# Power Supplies or Tranformers?



## ericc (Jan 12, 2009)

There seems to be a lot of variables to recommendations on power. 
What does one gain with a power supply over transformers? I have attached a picture of my layout which is on a 4x8 board powered by 4 Tomy transformers using the new dual power track. I don't seem to have any power changes with somewhere in the neighborhood of 40' of 4 lane layout. I have also read here about 2 power packs per lane? I am assuming then an additional set of power tracks are used acting similar to a power tap? Has anyone tried wiring a power supply to a stock terminal track to save on all the electrical wiring? I am currently running the bax stock Super G+ or 440 x2. I have recently purchased a BSRT G3 car and will also be trying the Mega G someday as well. Probably will never go to the T Jets. Any and all advice on power is welcomed as well as any critiques of the attached layout. Any power supply brands or recommendations would be appreciated.

Thanks...


----------



## martybauer31 (Jan 27, 2004)

You will gain a lot more even power distribution with a real power supply versus a transformer, and you will also gain the ability to vary the power to the track as needed.

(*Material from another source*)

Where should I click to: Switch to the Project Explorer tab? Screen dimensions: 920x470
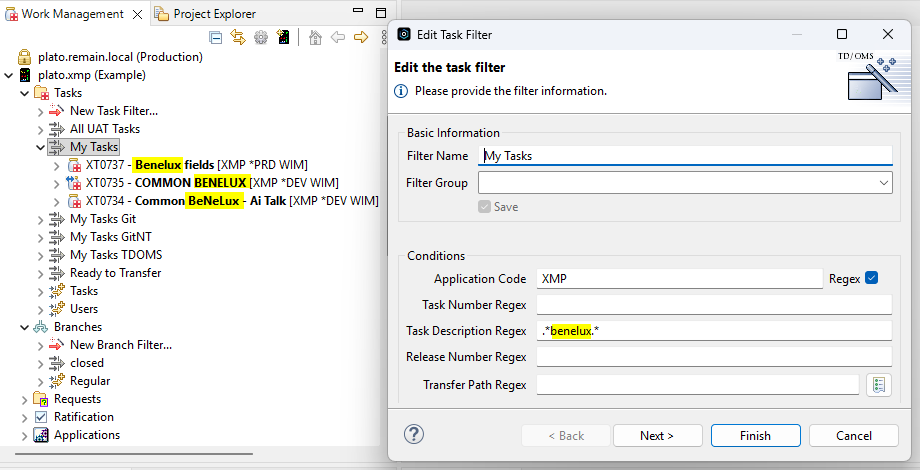213,14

The latter part is especially helpful if you have kids or friends that don't quite have the hang of the cars just yet, you can turn down the voltage to help them keep on better, which makes the experience quite a bit more enjoyable.

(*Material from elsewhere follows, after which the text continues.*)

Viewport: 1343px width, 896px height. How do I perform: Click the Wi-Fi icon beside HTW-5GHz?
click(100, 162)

To answer your question on the additional set of power tracks per lane being like a ppower tap? Yes, they are. Do people simply wire a power supply to a stock terminal track, they certainly do that as well and it works just fine.

As for recommendations, you will find they vary with each person, I found a decent one on ebay, others have bought from TrackMate, etc.

Hope that helps!

Marty


----------



## Dyno Dom (May 26, 2007)

Eric, Very nice layout! Good use of table space & Good flow- :thumbsup: 
If Direct wiring to stock terminal track pc. tabs for power taps, be careful
as negative gate is not preferred method of track wiring.


----------



## AZSlot Racer (Dec 5, 2007)

With 4 transformers and the dual power tracks, all of your lanes have independent power supplies. With the old power tracks power is distributed to both lanes causing surges with deslots. You could easily cut the Tomy input and wire to a power supply and still use the plugs for the controllers. You might want to consinder adding brakes which means you will have do some wiring but with independent track inputs you can still run it through the terminal track.


----------



## Hornet (Dec 1, 2005)

Brakes are easy,you just find the negative side of your wallwart or powersupply,and hook the red lead from your controller to this circuit,ain't hard guys,grab an old Parma box,they used to have a diagram showing brakes


----------



## Dyno Dom (May 26, 2007)

Wiring is different from HO to larger scales. Parma box diagram depicts
the larger scale. If copied for HO, wiring result will be Negative. For HO,
Positive wire needs to attach to drivers' side rail in direction of travel.
Common wire to passenger side rail in direction of travel. A similar problem of negative wiring can occur when modifying a stock Tomy Terminal track pc.


----------



## Hornet (Dec 1, 2005)

Brakes are still a direct link back to the negative side of your power supply/wallwart,no matter if your positive or negative polarity.The brake circuit is nothing more then the equivalent of throwing a dime or piece of steel across your rails and shorting them out.
I carry a piece of wire with a 12.5 watt 100ohm pot installed inline and alligator clips on either end with me for tracks with no brakes,just clip on the existing power supplies negative post,hook the other end to the red lead from your controller and you have brakes,with the 100 ohm pot inline,i have adjustable brakes,most guys try to over complicate brake wiring,it's actually very simple
The only time wiring brakes becomes an issue,is if you want to be able to reverse the tracks direction of travel,without changing the polarity,then you need to cross a dtdp switch,easily done,and there's lots of diagrams showing how to do it


----------



## Dyno (Jan 26, 2009)

I am currently running a two lane Tyco track. I have two power tracks each powering their own lane by clipping the opposite lane connection underneath. I am using Sony laptop power supplies rated at 19.5 volts 4.5 amps each with a Tyco plug soldered on for a very easy install. These seem to work very well for all types of cars.:thumbsup:


----------



## slotnewbie69 (Dec 3, 2008)

Dyno said:


> I am currently running a two lane Tyco track. I have two power tracks each powering their own lane by clipping the opposite lane connection underneath. I am using Sony laptop power supplies rated at 19.5 volts 4.5 amps each with a Tyco plug soldered on for a very easy install. These seem to work very well for all types of cars.:thumbsup:


thats all i did aswell,with my lifelike setup.i wired one lane for 22 on a afx transformer,and the other lane at 20 with a tyco transformer.its nice having a slightly slower lane for kids.its just my test track,and we don't race here,so it works for me.i don't run magnet cars too much,so i have no problems with my mt's and tjets


----------